人数が足りないから、というふざけた理由で先輩に無理矢理参加させられた合コンで、私は明らかに浮いていた。もともとこういったイベントにはアクティブになれない性格のためだ。相手はプロ野球選手。一介のOLのアフターファイブの相手にしては少しばかりハードルが高すぎるのではないかと思っていたが、何てことの無い、2軍や、1軍半ばかり。確かに、毎年タイトルを取るような知名度の高い選手は今はオールスターでそれどころではないだろう。
「辞めたけどね、そっちは? どこの高校なの?」
彼だけではなく、私にも興味の無い事柄だったが、一応礼儀として同じ質問を返す。
「鹿陽館。高校は結構離れてたみたいだな」
一瞬の停滞の後、鹿陽館(ろくようかん)という響きに私ははっとした。
「狭山商って言ったら、確か俺が高2のときの3回戦の相手だったんだけどな」
彼はまたしてもどうでもよさそうにグラスの中のモスコミュールを呷った。
「名前は?」
「はぃ?」
「そっちの名前は、って聞いてんの」
彼は一瞬怪訝そうな顔で私を見た。
「最初に自己紹介しただろ? 上原亜希さん?」
「そうだったかしら」
私はピーチフィズのグラスをくっと傾げた。
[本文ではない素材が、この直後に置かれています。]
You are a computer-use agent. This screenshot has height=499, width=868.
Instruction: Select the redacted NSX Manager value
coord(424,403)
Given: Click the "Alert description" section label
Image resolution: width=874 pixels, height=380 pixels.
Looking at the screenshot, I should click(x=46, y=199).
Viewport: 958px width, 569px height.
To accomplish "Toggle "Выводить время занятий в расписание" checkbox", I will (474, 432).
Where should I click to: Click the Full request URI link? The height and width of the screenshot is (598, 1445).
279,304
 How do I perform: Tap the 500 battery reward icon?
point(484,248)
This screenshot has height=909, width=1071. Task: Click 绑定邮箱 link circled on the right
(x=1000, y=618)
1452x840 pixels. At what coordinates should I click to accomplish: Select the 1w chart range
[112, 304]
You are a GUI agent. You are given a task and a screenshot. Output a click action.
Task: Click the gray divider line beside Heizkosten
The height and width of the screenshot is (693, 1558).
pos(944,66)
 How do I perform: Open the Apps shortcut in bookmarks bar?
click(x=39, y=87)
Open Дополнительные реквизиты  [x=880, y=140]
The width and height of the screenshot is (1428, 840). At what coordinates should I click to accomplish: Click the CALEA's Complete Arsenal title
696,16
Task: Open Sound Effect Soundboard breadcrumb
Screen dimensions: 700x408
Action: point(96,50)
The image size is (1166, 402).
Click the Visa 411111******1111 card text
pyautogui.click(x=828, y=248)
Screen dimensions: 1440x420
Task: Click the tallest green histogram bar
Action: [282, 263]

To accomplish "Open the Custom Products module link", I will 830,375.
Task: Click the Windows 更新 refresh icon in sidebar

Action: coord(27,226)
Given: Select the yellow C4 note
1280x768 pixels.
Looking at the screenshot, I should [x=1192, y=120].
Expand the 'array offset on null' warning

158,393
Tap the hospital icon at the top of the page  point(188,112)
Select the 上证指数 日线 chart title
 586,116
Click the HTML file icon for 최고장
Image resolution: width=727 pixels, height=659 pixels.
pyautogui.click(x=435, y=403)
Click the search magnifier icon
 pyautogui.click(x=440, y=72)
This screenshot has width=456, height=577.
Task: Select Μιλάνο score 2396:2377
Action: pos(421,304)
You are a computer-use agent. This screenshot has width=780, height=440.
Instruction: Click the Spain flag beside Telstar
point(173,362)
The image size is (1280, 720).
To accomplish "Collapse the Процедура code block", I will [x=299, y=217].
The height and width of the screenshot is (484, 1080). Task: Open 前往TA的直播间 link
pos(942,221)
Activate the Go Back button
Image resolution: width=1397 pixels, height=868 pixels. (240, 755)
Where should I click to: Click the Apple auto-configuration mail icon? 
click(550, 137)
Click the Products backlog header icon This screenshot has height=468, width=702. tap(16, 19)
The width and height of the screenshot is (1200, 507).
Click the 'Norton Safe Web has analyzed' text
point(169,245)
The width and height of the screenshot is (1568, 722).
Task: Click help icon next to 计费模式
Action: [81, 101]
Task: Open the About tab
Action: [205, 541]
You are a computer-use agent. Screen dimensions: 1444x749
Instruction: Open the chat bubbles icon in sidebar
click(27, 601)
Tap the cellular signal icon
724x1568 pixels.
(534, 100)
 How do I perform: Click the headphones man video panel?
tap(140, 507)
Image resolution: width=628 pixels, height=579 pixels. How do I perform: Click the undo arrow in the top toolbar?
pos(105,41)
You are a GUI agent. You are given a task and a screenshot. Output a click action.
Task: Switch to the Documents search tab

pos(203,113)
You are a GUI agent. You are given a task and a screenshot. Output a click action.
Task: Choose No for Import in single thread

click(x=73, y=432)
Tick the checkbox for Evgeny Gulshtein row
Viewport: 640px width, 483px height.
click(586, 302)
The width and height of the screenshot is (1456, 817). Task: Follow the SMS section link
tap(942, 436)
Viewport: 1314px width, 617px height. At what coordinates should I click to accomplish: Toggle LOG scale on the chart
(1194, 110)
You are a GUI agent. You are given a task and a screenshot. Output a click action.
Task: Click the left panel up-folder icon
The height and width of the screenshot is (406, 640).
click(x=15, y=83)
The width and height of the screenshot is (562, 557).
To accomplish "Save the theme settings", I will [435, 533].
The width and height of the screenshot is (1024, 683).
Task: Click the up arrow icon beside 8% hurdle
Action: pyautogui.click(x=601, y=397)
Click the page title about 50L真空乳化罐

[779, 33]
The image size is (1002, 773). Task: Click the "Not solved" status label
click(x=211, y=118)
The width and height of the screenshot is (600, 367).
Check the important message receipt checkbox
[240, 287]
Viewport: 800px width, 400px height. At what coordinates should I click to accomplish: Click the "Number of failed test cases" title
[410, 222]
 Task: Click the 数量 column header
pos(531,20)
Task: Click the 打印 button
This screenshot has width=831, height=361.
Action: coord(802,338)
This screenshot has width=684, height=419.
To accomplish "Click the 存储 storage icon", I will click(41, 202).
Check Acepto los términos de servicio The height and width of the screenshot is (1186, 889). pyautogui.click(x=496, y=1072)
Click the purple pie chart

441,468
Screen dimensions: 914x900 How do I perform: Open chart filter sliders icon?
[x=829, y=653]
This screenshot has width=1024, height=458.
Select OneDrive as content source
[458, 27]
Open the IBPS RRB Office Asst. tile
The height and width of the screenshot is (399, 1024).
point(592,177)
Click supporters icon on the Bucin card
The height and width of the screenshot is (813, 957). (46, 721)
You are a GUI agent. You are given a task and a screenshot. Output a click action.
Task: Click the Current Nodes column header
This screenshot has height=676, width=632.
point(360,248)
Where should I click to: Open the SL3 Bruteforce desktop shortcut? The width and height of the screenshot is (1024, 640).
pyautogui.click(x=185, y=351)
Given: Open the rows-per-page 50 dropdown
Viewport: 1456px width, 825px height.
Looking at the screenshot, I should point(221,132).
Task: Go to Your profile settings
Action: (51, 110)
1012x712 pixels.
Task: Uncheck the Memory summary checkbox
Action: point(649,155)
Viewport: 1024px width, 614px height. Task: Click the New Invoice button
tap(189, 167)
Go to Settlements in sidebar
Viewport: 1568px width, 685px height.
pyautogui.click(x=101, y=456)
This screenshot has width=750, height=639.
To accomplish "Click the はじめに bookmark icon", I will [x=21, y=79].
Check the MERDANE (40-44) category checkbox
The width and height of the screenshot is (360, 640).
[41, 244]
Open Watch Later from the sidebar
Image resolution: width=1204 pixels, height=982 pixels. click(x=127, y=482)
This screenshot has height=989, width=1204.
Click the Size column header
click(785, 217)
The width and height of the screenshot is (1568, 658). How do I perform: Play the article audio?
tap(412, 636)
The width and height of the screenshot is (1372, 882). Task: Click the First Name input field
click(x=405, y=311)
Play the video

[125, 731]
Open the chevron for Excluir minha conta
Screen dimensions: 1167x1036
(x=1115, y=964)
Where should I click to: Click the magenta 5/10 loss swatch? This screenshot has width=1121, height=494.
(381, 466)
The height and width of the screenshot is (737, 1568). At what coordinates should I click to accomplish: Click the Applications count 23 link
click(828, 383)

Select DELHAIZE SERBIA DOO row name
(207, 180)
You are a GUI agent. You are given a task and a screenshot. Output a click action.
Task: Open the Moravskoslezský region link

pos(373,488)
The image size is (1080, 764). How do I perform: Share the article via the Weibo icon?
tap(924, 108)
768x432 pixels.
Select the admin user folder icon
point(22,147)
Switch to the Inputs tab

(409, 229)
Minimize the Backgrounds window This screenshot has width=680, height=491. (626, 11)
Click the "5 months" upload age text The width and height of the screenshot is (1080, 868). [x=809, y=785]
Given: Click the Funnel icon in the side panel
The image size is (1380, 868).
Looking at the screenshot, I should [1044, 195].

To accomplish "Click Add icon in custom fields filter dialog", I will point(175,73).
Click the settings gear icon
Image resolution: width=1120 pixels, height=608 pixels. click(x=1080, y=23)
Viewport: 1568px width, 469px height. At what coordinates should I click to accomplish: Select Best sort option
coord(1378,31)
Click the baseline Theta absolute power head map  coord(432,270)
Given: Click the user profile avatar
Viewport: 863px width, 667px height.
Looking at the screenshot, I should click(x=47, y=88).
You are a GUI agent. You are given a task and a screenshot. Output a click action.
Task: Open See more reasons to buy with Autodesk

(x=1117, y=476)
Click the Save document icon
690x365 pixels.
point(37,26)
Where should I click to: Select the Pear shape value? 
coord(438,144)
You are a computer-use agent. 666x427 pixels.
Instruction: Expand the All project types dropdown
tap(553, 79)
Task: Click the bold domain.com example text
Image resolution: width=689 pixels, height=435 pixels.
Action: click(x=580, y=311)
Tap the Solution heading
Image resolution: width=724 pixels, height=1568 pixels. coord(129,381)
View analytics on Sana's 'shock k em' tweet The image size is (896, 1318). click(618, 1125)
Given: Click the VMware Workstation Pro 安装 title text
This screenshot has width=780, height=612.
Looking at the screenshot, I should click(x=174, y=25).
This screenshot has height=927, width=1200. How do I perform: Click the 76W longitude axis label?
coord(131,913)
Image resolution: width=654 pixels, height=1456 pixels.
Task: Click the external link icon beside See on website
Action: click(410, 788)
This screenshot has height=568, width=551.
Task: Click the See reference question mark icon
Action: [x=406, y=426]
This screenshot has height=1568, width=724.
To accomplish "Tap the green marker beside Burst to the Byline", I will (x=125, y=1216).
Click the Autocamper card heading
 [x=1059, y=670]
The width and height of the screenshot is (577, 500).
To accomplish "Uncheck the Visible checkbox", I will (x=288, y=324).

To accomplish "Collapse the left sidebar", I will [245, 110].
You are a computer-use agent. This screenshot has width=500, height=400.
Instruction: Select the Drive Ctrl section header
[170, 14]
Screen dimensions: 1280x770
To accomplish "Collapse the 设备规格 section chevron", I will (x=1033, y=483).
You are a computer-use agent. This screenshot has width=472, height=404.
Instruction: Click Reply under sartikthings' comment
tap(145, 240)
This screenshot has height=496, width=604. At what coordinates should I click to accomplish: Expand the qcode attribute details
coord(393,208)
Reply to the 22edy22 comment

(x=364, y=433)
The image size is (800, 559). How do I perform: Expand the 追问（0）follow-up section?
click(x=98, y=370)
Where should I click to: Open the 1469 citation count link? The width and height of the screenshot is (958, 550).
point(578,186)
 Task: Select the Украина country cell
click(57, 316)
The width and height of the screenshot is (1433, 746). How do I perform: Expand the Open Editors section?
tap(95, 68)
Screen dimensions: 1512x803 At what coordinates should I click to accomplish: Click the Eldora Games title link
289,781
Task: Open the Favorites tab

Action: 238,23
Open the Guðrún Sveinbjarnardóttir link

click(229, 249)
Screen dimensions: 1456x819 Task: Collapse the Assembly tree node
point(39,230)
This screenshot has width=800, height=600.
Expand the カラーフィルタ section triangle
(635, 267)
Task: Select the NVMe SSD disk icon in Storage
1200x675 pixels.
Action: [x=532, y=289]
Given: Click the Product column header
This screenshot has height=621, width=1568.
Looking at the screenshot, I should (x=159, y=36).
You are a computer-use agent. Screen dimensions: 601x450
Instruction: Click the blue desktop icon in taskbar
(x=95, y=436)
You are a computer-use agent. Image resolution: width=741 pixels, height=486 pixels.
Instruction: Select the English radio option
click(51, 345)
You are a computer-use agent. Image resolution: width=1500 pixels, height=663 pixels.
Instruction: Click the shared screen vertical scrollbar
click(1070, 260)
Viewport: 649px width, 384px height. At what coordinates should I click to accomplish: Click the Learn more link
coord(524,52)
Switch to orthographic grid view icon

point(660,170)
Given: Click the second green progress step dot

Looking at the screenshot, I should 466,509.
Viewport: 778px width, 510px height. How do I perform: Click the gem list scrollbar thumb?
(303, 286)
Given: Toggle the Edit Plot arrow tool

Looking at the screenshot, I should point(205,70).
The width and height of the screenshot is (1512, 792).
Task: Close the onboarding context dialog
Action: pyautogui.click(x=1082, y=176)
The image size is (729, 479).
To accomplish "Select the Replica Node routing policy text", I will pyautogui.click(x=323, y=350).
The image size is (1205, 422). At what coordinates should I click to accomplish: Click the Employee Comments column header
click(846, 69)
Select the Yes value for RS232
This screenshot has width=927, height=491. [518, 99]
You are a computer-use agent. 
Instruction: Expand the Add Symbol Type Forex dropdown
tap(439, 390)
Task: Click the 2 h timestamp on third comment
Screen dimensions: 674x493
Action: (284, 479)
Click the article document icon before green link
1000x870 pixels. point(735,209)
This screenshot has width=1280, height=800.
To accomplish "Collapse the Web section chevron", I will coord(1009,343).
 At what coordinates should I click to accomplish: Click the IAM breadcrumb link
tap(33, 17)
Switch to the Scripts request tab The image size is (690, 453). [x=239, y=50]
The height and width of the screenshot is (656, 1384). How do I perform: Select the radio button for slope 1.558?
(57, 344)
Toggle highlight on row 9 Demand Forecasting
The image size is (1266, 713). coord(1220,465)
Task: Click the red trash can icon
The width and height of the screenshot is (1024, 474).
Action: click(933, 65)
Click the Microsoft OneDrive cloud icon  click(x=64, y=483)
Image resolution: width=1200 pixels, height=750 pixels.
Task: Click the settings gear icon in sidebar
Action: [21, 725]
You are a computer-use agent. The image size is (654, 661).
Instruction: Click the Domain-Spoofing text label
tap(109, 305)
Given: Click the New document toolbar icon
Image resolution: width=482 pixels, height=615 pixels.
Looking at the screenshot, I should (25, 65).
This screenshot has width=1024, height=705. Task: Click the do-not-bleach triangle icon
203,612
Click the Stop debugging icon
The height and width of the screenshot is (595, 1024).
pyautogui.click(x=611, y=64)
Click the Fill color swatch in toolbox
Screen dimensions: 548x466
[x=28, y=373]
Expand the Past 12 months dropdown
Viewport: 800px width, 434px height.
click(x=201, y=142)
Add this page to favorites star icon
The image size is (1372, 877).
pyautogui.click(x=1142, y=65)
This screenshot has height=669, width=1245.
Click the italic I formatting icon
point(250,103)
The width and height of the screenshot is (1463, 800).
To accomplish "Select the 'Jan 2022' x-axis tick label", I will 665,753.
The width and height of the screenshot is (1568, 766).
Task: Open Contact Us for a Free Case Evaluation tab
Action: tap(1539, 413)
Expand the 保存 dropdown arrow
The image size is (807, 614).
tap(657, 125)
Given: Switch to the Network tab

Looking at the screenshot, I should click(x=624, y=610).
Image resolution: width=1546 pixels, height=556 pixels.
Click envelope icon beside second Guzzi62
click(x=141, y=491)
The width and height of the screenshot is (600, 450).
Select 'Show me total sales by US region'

自己紹介、聞いてなかったな、と今更ながら思う。
「鳴瀬圭介。今度は覚えた?」
ふわり、という表現が微笑みをあらわすものとして正しいかどうかは知らないが、とにかく私はそういう印象を受けた。180センチ以上あるであろう上背に似合わず、鳴瀬圭介という男は柔らかい雰囲気を醸し出していた。
知っている。
私は、この男を知っている。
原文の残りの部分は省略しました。